§ Provided passage
September 1, 2009 Founders' Messages No Comments

Bill Gates said, “People always overestimate what they can do in one year and underestimate what they can do in 10.” While I half expect a letter from some poor Xerox PARC guy challenging the provenance of that statement, the truth of its content is undeniable. In the immediate rush of the present we can sometimes lose sight of the futuristic miracles emerging right before our eyes. Those 10-year cycles are coming to fruition every day and continuing on to create the miracles of the next 10 years.

There is a spot at the Boeing Museum in Seattle where you can stand between a P51 engine from the mid ’40s (capable of pulling a P51 up to 400 miles per hour) and look across the room at an SR71 engine from the early ’60s (capable of pushing the SR71 to more than 2000 miles per hour). Young men who flew P51s in combat scratched the edge of outer space at Mach 3 before their kids were out of high school. Less than 10 years later, they watched men walk on the moon.

§ Supplied records
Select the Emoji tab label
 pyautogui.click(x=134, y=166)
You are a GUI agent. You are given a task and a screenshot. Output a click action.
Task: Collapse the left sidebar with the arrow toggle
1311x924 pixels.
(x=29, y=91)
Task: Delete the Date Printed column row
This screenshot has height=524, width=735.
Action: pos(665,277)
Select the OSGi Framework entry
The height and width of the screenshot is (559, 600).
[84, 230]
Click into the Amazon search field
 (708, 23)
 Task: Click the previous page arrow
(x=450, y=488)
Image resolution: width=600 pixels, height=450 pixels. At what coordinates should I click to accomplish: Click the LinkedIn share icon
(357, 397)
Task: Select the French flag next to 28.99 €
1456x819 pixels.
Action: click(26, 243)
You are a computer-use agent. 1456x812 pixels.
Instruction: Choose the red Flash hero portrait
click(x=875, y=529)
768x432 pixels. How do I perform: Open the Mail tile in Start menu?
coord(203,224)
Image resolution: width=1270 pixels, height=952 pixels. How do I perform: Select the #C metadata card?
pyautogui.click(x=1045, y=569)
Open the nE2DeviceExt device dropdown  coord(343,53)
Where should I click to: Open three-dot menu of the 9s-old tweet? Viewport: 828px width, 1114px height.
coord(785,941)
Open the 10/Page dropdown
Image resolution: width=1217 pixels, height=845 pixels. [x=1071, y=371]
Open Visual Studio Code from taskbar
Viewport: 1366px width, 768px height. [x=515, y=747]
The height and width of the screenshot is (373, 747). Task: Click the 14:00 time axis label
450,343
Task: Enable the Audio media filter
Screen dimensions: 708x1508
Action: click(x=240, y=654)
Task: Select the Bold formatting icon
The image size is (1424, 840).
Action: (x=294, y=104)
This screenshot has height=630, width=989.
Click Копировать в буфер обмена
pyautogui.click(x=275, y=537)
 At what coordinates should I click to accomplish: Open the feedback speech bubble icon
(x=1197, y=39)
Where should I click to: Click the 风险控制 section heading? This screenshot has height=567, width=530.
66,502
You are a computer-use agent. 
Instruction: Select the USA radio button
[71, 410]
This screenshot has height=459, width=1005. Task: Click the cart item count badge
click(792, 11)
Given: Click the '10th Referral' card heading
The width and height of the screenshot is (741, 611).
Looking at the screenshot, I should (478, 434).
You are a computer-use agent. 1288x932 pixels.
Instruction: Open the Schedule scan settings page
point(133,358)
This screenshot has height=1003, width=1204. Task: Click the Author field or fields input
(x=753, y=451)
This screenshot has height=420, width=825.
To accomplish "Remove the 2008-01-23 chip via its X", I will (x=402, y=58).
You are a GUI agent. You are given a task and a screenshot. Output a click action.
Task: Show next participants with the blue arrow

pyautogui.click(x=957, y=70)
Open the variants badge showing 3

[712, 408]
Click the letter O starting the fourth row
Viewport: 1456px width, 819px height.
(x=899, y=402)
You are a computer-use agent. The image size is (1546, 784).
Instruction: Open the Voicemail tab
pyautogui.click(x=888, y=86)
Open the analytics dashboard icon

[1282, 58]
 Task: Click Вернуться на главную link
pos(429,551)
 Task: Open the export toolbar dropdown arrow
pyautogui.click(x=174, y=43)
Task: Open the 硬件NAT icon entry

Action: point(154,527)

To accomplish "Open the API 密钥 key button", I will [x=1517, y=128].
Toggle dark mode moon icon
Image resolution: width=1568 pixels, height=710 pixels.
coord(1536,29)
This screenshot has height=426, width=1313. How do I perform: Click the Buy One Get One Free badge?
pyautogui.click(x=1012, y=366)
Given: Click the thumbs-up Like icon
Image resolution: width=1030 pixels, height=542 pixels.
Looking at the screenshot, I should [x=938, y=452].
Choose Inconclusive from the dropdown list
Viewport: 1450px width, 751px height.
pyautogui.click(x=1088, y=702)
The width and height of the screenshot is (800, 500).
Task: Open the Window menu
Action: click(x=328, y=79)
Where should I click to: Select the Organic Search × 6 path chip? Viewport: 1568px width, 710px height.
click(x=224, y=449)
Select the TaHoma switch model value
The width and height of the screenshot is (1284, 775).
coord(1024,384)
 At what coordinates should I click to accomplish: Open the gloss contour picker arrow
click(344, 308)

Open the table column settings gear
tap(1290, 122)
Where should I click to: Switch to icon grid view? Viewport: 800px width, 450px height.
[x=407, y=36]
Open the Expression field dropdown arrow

§ Exercise requirements
1: Lay out the listing lines between the lines holding "Task: Open the export toolbar dropdown arrow" and "pyautogui.click(x=1012, y=366)", inclusive, as a Markdown table with the columns Row and Entry. Number each line and leave out any blank lines.
2: Pick up the passage on ten-year cycles of progress after its last sentence and carry it forward.

§ Answers for the tasks
1:
| Row | Entry |
|---|---|
| 1 |  Task: Open the export toolbar dropdown arrow |
| 2 | pyautogui.click(x=174, y=43) |
| 3 | Task: Open the 硬件NAT icon entry |
| 4 | Action: point(154,527) |
| 5 | To accomplish "Open the API 密钥 key button", I will [x=1517, y=128]. |
| 6 | Toggle dark mode moon icon |
| 7 | Image resolution: width=1568 pixels, height=710 pixels. |
| 8 | coord(1536,29) |
| 9 | This screenshot has height=426, width=1313. How do I perform: Click the Buy One Get One Free badge? |
| 10 | pyautogui.click(x=1012, y=366) |

2:
In 1976, a bus shaped like the Space Shuttle arrived at my school. That day I watched a lady hold one of those famous shuttle tiles in her hand while she fired a jeweler’s torch at it for three minutes. I was the kid who got to come out of the audience and touch that piece of the future and find that it was hardly warm. The heat was directly converted into light and radiated away. Today, I have a dental crown made of that same material. I watched on a screen as artificial intelligence was used to render a 3D model of my tooth and guess VERY CLOSELY at the shape of my crown. After the dentist made some adjustments within the virtual world mapped from my molar, a robotic mill the size of a laser printer carved my crown from a billet of space history.

A couple of years ago, scientists in Copenhagen “teleported” billions of atoms about 18 inches, using quantum entanglement. An array of 122 lasers in Livermore, California, might soon ignite a pellet of Deuterium and usher in the age of nuclear fusion. While you read this, an artificial intelligence-enabled robotic scientist named Adam is formulating hypotheses, designing and running experiments, analyzing data and deciding which experiments to run next. I can’t help but anticipate the sudden roaring success of all this. I expect it all to be ready to industrialize and be delivered to my door by next fall.

Yes, I’m overestimating what can be done in one year. Are we all underestimating what can be done in 10?